Burger’s script is such that there’s almost no gradual buildup to disaster. Zac’s aggression and rapey vibes manifest in his roughhousing with Christopher and creepy gaze at chief medical officer Sela (Lily-Rose Depp). Soon enough, Richard dies and leaves the teens to self-implode. Although the rational Christopher is voted the new leader, the teens explore sex, play-fighting, and excessive feasting from their regulated stores. Zac starts to complain about their regimented workloads and schedules. “We’re just going to die in the end, so what difference does it make if we do what we want?” Then he stokes paranoia about an alien onboard, suggesting the alien has inhabited one or more of the crew—and in true McCarthyist form, anyone who crosses him gets accused. Following Goldman’s book, Burger’s characters break into two factions: the rational, to which Christopher and Sela belong, and the violent majority who follow Zac’s every word like mindless worker bees. It all comes to an obvious head, followed by a head-scratching coda.  

Voyagers is a handsome production, capably shot by cinematographer Enrique Chediak (28 Weeks Later, 2007) and coherently assembled by editor Naomi Geraghty. Design-wise, it’s somewhere between Star Trek and The Martian (2015), offering slick touch technology that doesn’t seem like it came out of humanity’s last days but rather, quite incongruously, from a utopia. Burger also uses CGI in ways similar to his 2011 film, Limitless, in which Bradley Cooper’s character experienced the full potential of his brain through a delirious continual zoom effect. Here, the teens go through a sensory awareness breakthrough when they all stop taking “the blue.” Burger visualizes this with their perpetual running through the ship’s corridors, sometimes using a time-lapse effect. Elsewhere, he uses banal hormone montages of flowers blooming, eyes dilating, bombs exploding, animals attacking, and people fighting to capture how the teens’ brains drown in an influx of neurochemical stimuli. 

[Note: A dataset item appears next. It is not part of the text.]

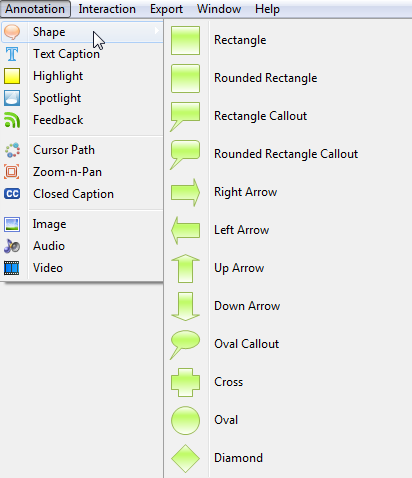Image resolution: width=412 pixels, height=478 pixels.
Task: Click the Closed Caption CC icon
Action: 12,194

Although many of Burger’s visual techniques look neat enough, his screenplay proves unconvincing and overstated. Rather than allow the teens to play out their mutiny, Burger has them stop to utter dialogue that puts too fine a point on the film’s themes. Sheridan, a talented actor capable of commercial fare (Ready Player One, 2018) and more out-there performances (Entertainment, 2015), is saddled with dialogue like, “We have our rules. They keep us in line. But deep down, maybe this is our true nature.” Meanwhile, Whitehead’s sharp features and unhinged appearance, combined with his petulant-child complaints that their situation “isn’t fair,” are successful in creating a detestable character. But there’s no nuance to be found in the performances. Much of the young cast members (including an almost wordless performance by Viveik Kalra from 2019’s Blinded by the Light) appear only as dimensionless participants. One yearns for the inwardness of Kristen Stewart, Robert Pattinson, or Shailene Woodley in such material. 

For those who didn’t read Goldman’s book as part of their middle school syllabi, Voyagers hits the basic story beats—yet somehow Burger avoids giving onscreen credit to the text. Its lofty and timeless themes about humanity’s short-sightedness, capacity for violence, and need to exploit available resources all resonate. The problem is how Voyagers makes them dopily unmistakable by telegraphing them into an inelegant message, and then contradicts them as well. The inadequate final scenes suggest that these teens somehow overcome thousands of years of humanity’s worst genetically predisposed behaviors. How did they do it? Their secret remains conveniently nestled off-screen, making it all the more implausible after having just watched 108 minutes of people at their worst. It smacks of something executives demanded after seeing negative feedback from test audiences who didn’t enjoy being confronted with the unsavory truth about human nature. The solution betrays not only Goldman’s book but Burger’s ham-fisted reduction of it.